--- INPUT DATA Enclosed Below ---

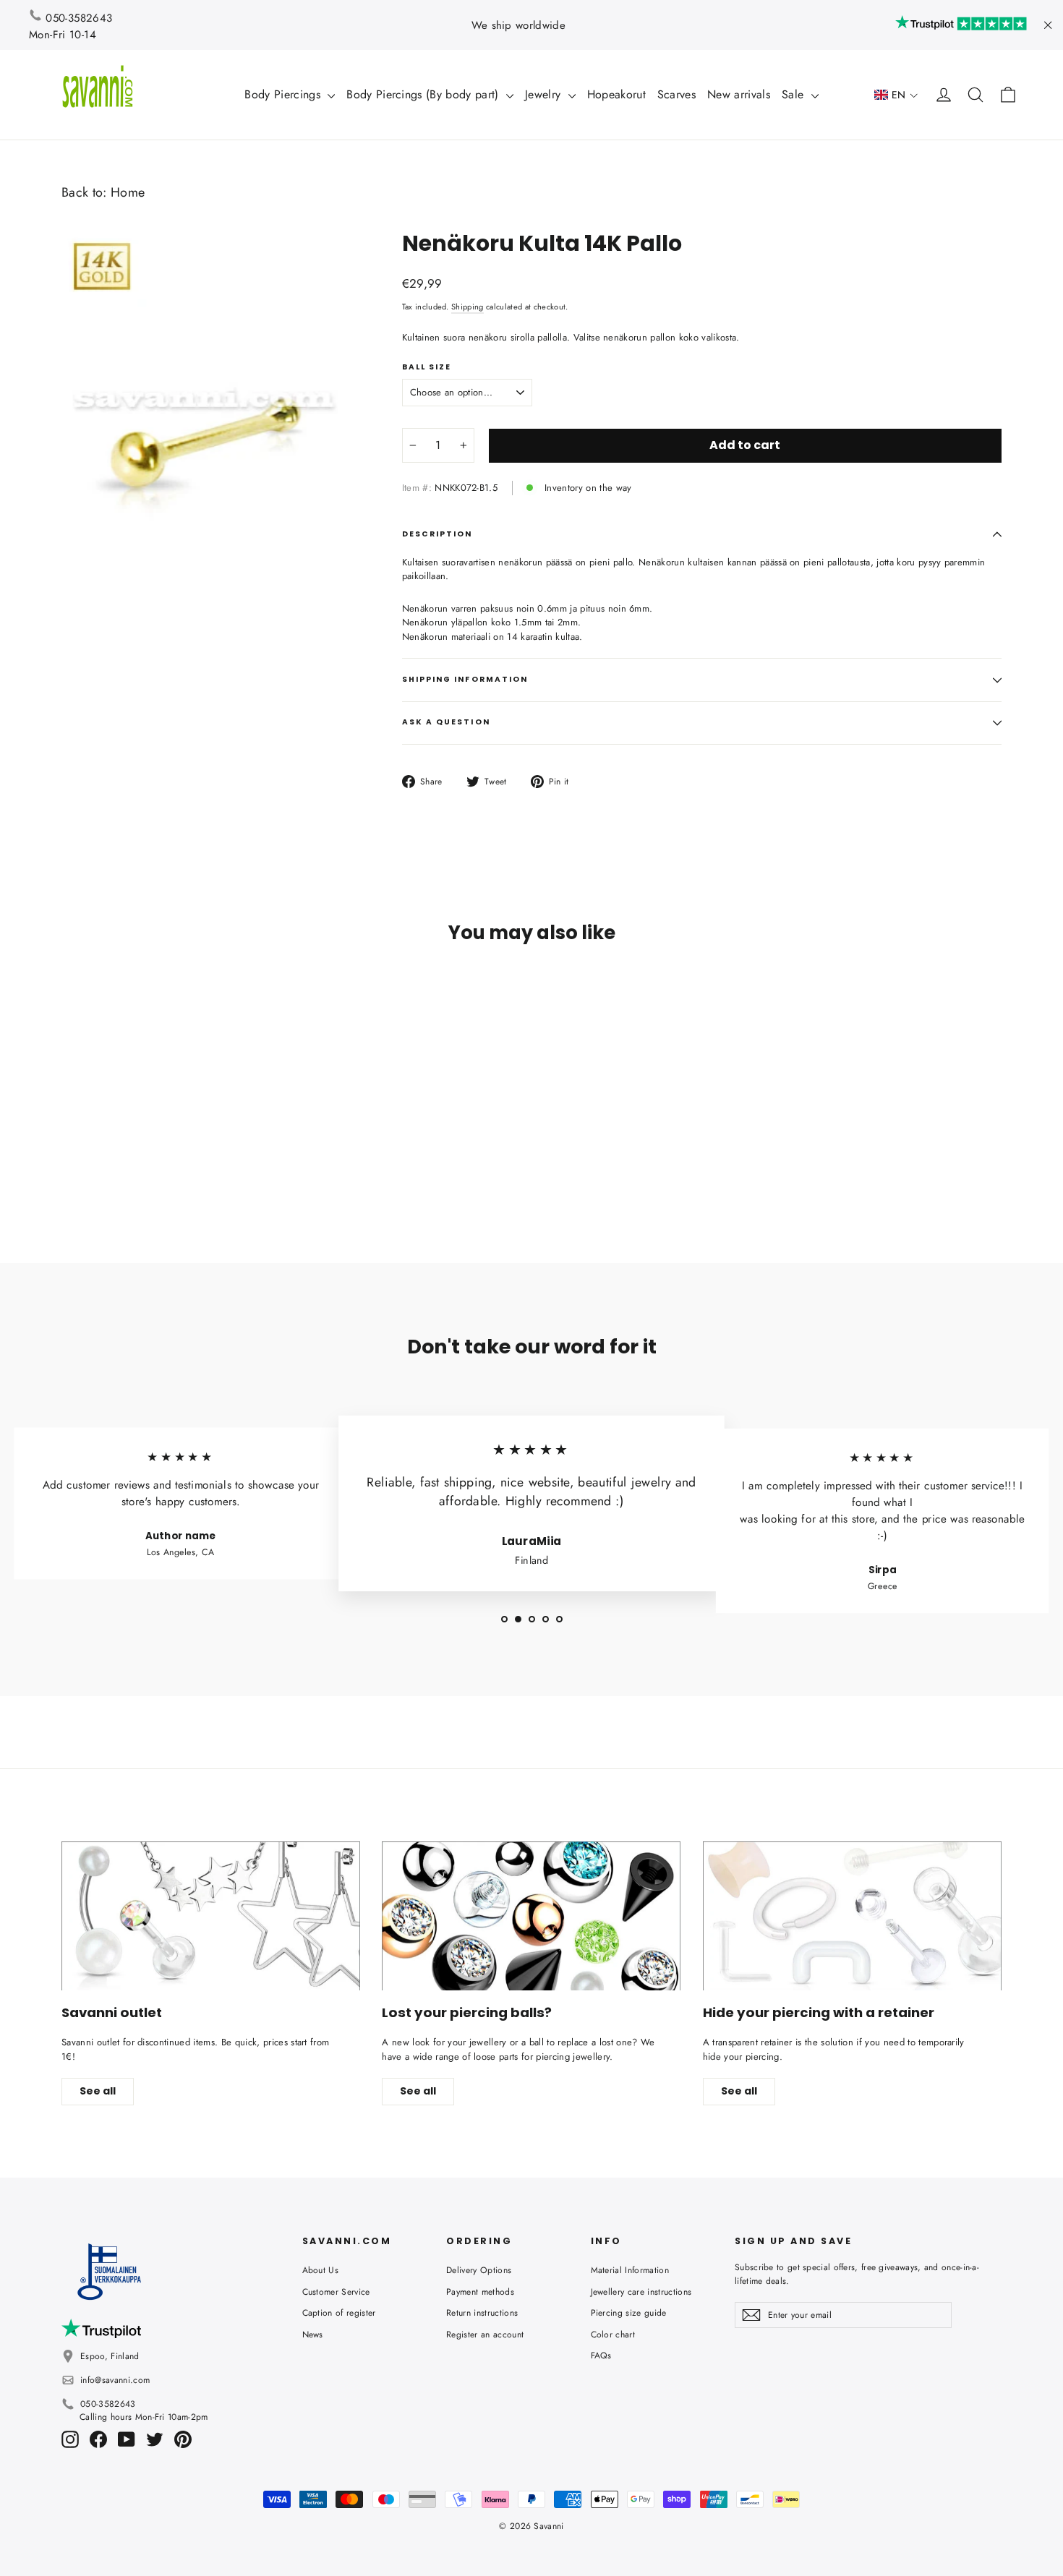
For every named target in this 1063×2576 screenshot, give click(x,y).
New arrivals (738, 94)
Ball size (427, 367)
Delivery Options (478, 2270)
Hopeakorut (616, 94)
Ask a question (446, 721)
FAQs (601, 2355)
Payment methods (480, 2291)
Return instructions (482, 2312)
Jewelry (545, 94)
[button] (896, 95)
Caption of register (339, 2312)
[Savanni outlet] (210, 1916)
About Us (320, 2270)
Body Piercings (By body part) (424, 94)
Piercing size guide (629, 2312)
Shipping (467, 306)
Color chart (613, 2334)
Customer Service (336, 2291)
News (312, 2334)
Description (437, 534)
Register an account (485, 2334)
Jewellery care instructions (641, 2291)
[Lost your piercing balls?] (531, 1916)
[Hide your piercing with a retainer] (852, 1916)
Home (128, 192)
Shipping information (465, 679)
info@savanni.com (115, 2380)
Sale (795, 94)
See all (98, 2091)
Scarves (676, 94)
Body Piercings (284, 94)
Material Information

--- End of Enclosed INPUT DATA ---

### EXERCISE AIM
Please give back the data above word for word, with no pictures included.

### RESULT FOR THIS TASK
For every named target in this 1063×2576 screenshot, give click(x,y).
New arrivals (738, 94)
Ball size (427, 367)
Delivery Options (478, 2270)
Hopeakorut (616, 94)
Ask a question (446, 721)
FAQs (601, 2355)
Payment methods (480, 2291)
Return instructions (482, 2312)
Jewelry (545, 94)
[button] (896, 95)
Caption of register (339, 2312)
[Savanni outlet] (210, 1916)
About Us (320, 2270)
Body Piercings (By body part) (424, 94)
Piercing size guide (629, 2312)
Shipping (467, 306)
Color chart (613, 2334)
Customer Service (336, 2291)
News (312, 2334)
Description (437, 534)
Register an account (485, 2334)
Jewellery care instructions (641, 2291)
[Lost your piercing balls?] (531, 1916)
[Hide your piercing with a retainer] (852, 1916)
Home (128, 192)
Shipping information (465, 679)
info@savanni.com (115, 2380)
Sale (795, 94)
See all (98, 2091)
Scarves (676, 94)
Body Piercings (284, 94)
Material Information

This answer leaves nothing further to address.